The findings hold great promise in an era when hospitals are struggling to contain drug-resistant "superbugs" like MRSA, the culprit behind lethal hospital-acquired staph infections.

Bacteria seem to have difficulty developing resistance to HAMLET, dying in huge numbers even after being exposed to HAMLET for many generations.

Marks, an MD/PhD student in the UB School of Medicine and Biomedical Sciences' Medical Scientist Training Program, described another of HAMLET's benefits: "Unlike synthetic drugs, HAMLET is a naturally occurring human milk protein-lipid complex, and so is not associated with the types of toxic side effects that we so frequently see with the high-powered antibiotics needed to kill drug-resistant organisms."

The idea to test HAMLET in combination with other antibiotics was inspired, in part, by a presentation Marks saw on using drug cocktails to treat HIV.

"What really hit home for me in this lecture was the idea of using drug combinations where each drug had a different mechanism that could enhance the action of the other drug as an appealing way to optimize therapy for resistant organisms," she said. "I was immediately curious to see if using HAMLET together with existing therapies could result in synergistic interactions."

Findings of note:

  • In lab experiments, HAMLET lowered the dose of antibiotics needed to fight S. pneumoniae and S. aureus by as much as a factor of eight or more.

  • The effect was so pronounced that drug-resistant superbugs — including a strain of S. aureus insensitive to vancomycin, the "antibiotic of last resort" — regained sensitivity to antibiotics.

  • Used together, HAMLET and antibiotics eradicated streptococcal and staphylococcal biofilms in petri dishes and deep in the noses of mice. This held true for strains previously resistant to antibiotics.

About HAMLET:

  • Discovered during Hakansson's time in Catharina Svanborg's laboratory in Lund, Sweden, HAMLET has shown the ability to selectively kill both tumor cells and bacteria.

  • In certain bacteria (including S. pneumoniae and S. aureus), HAMLET binds to and halts the activity of biological pumps and transporters that help regulate the flow of ions in and out of a cell. HAMLET also binds to and blocks the activity of two enzymes needed for glycolysis, a process bacteria use to obtain energy.

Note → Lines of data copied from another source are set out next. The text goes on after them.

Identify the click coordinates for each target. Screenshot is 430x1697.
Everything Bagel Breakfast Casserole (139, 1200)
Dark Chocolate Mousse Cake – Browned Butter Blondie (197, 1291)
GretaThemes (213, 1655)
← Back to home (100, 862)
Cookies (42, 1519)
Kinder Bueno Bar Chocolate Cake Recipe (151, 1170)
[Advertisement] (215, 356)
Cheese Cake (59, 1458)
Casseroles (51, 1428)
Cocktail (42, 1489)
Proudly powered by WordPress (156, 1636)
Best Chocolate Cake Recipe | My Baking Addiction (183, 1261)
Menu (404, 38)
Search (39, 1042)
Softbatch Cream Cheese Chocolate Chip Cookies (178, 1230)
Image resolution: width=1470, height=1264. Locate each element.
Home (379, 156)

  • In the bacteria it kills, HAMLET appears to spark a chain of chemical reactions that mirrors what happens in nature when bacterial cells self-destruct for the greater good of a bacterial community (a "biofilm"). This deadly process includes an influx of calcium and the activation of a serine/threonine kinase, and ends with cells rupturing.

What's next:

UB's Office of Science, Technology Transfer and Economic Outreach (STOR) has filed a provisional patent application detailing HAMLET's antibiotic capabilities, and Anders and Hazeline Hakansson have founded a company called Evincor to further develop HAMLET.

"The pharmaceutical industry is currently reluctant to develop antibiotics because they are only used for a short time and they will be used infrequently initially and only when nothing else works," Hazeline Hakansson said. "HAMLET, on the other hand, is more of an adjuvant and can be used widely in combination with common antibiotics; it already has a huge potential market that is only going to increase the next couple of years as antibiotic resistance increases.

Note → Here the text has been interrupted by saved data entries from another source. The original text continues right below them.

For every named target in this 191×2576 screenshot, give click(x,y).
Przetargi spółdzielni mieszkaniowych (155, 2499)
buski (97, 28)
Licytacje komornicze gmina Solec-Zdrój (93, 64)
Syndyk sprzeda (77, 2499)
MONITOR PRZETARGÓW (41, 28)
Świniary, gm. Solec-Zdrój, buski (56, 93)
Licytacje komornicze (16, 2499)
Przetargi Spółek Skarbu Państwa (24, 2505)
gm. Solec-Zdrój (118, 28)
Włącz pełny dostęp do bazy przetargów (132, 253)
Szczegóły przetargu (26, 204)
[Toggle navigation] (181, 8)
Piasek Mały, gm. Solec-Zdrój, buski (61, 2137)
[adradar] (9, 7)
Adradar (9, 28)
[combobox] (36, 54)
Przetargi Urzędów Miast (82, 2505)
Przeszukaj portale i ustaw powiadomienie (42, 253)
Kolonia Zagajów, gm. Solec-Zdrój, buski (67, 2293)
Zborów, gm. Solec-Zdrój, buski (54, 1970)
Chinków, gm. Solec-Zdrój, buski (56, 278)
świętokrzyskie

"Some people estimate that it's only a question of time before we run out of antibiotics to combat bacteria," she continues.

"HAMLET is promising because we haven't been able to make bacteria resistant to it and it kills bacteria via a mechanism that is clearly different from that of commonly prescribed antibiotics."

The Hakanssons, a husband-and-wife team, say the next step is to test HAMLET on additional strains of S. pneumoniae and S. aureus — including those currently infecting patients — and to expand the in-vivo infection models used for testing to provide a proof of principle.